■ **What this task involves**:
In the entries below, begin at the line with "The height and width of the screenshot is (451, 788)." and stop after the line with "Instruction: Open saved items bookmark icon"; output those lines exactly and omit the pictures.

■ **Information**:
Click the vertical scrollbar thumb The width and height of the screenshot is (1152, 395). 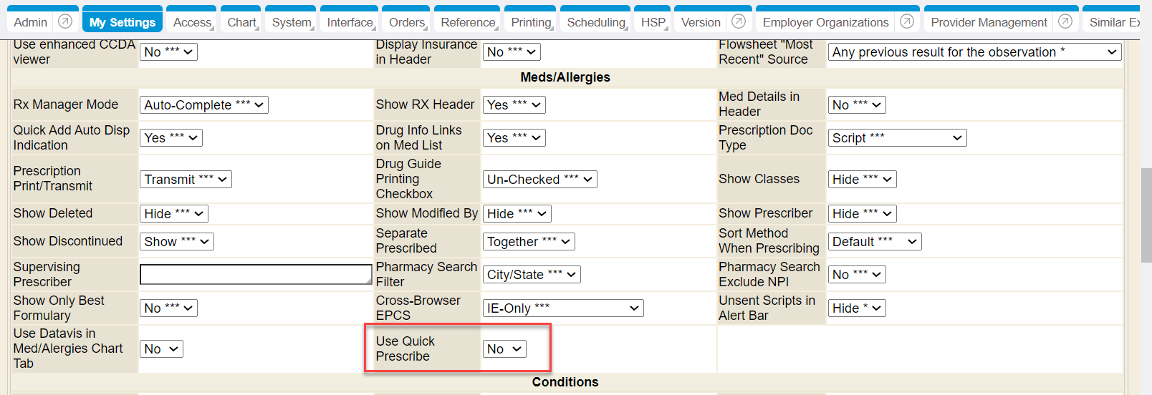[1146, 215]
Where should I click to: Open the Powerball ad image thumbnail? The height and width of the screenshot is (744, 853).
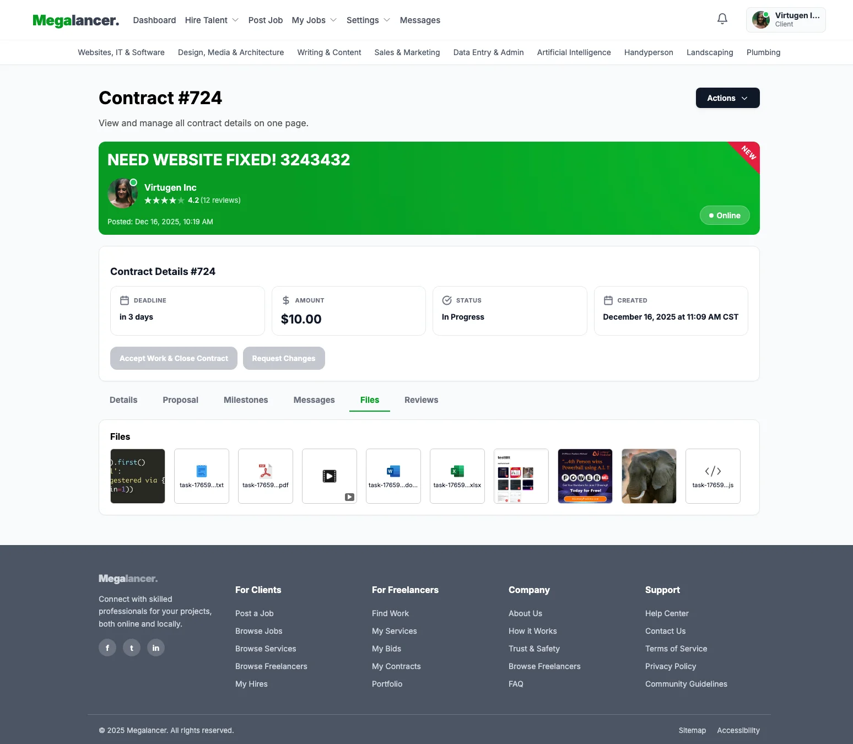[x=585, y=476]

==

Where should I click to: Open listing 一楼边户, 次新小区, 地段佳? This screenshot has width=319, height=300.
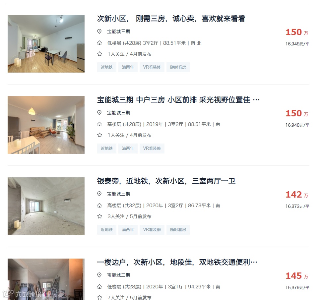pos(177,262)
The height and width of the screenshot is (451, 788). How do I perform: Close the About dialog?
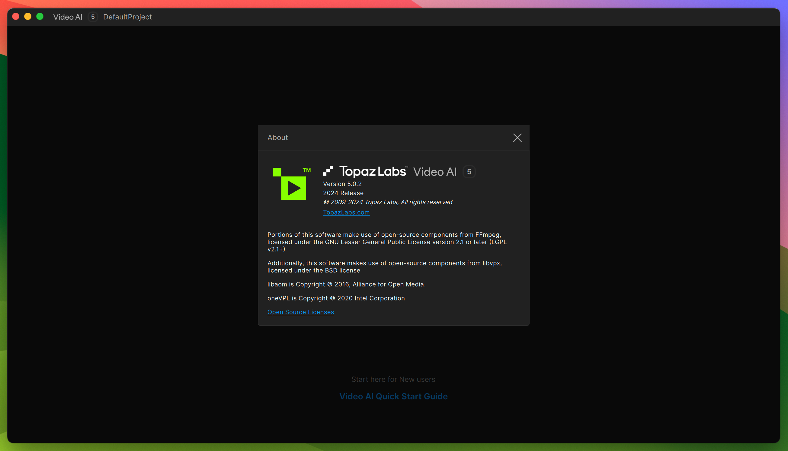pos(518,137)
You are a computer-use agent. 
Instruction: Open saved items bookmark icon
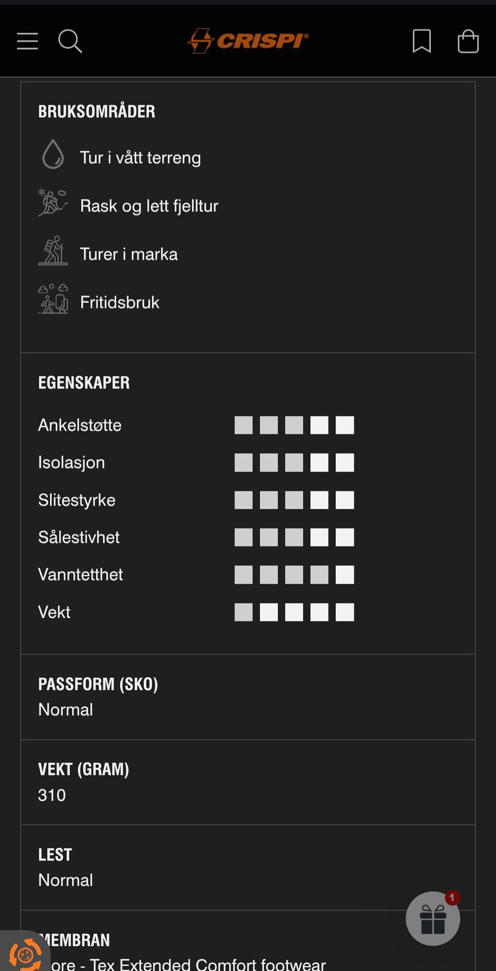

* * *

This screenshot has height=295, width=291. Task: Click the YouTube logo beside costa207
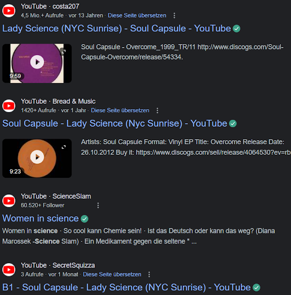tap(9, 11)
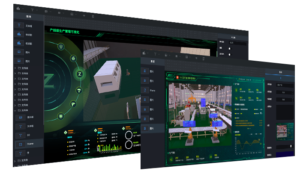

■ **Solution for this exercise**:
The height and width of the screenshot is (451, 788). How do I perform: Close the About dialog?
pos(518,137)
You are a computer-use agent. 
Instruction: Open saved items bookmark icon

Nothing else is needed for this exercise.